TASK TO CARRY OUT =
The following data has a line with "Screen dimensions: 755x476" and a line with "The height and width of the screenshot is (397, 784).". Write out exactly those lines and all the lines between them.

RECORDS SUPPLIED =
****************************************
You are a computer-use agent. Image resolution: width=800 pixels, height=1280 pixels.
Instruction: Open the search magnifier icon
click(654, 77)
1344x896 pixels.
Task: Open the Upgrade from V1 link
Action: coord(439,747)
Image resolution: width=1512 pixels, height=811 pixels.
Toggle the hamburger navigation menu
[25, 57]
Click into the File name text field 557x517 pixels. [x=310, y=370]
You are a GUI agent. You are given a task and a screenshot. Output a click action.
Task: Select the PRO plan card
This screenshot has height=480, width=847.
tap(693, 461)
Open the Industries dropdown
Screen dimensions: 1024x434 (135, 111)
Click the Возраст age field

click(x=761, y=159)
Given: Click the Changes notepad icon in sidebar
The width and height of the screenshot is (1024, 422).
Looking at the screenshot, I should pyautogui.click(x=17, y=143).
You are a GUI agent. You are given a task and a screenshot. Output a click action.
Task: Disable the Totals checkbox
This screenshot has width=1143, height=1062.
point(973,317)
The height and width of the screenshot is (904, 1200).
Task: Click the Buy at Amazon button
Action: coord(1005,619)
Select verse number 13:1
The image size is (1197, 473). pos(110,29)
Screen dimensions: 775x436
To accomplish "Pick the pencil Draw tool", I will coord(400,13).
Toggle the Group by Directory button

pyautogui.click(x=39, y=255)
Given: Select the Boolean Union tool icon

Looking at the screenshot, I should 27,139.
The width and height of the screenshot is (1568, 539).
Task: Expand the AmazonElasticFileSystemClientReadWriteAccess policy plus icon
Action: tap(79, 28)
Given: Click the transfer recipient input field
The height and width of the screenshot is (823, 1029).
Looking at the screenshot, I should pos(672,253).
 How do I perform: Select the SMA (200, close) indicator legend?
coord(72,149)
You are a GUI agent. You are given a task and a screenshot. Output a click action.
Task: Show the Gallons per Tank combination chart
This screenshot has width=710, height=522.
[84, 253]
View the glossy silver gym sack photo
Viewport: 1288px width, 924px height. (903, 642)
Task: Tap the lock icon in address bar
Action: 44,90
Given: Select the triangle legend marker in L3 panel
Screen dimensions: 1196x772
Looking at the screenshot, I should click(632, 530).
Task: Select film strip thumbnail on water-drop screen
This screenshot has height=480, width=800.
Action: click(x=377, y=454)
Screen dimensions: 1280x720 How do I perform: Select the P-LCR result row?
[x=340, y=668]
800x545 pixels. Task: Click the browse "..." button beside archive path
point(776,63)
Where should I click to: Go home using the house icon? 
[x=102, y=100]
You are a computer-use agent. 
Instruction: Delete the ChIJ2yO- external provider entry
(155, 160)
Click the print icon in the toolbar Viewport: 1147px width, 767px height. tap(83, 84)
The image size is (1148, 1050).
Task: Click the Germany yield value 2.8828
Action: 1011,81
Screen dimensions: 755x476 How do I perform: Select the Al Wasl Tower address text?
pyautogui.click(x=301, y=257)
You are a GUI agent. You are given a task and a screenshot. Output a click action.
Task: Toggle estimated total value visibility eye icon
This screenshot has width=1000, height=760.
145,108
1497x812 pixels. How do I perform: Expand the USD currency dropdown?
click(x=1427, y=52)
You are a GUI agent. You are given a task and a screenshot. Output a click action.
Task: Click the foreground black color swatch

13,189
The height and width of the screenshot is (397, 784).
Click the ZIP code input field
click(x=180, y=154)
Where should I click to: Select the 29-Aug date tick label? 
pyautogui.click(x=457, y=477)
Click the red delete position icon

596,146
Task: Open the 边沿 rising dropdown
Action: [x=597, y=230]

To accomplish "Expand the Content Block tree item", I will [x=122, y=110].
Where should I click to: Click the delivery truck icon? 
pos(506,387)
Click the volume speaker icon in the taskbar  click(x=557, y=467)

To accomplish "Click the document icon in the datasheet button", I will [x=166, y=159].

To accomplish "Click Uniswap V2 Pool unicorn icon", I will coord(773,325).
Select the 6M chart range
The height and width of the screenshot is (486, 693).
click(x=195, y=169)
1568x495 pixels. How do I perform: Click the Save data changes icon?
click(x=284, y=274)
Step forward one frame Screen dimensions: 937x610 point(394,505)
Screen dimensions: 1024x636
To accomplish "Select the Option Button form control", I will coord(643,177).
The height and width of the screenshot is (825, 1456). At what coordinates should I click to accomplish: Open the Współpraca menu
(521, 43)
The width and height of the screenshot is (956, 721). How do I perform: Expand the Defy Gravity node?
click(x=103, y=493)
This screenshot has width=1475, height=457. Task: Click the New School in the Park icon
****************************************
ANSWER BOX =
Screen dimensions: 755x476 How do I perform: Select the Al Wasl Tower address text?
pyautogui.click(x=301, y=257)
You are a GUI agent. You are given a task and a screenshot. Output a click action.
Task: Toggle estimated total value visibility eye icon
This screenshot has width=1000, height=760.
145,108
1497x812 pixels. How do I perform: Expand the USD currency dropdown?
click(x=1427, y=52)
You are a GUI agent. You are given a task and a screenshot. Output a click action.
Task: Click the foreground black color swatch

13,189
The height and width of the screenshot is (397, 784).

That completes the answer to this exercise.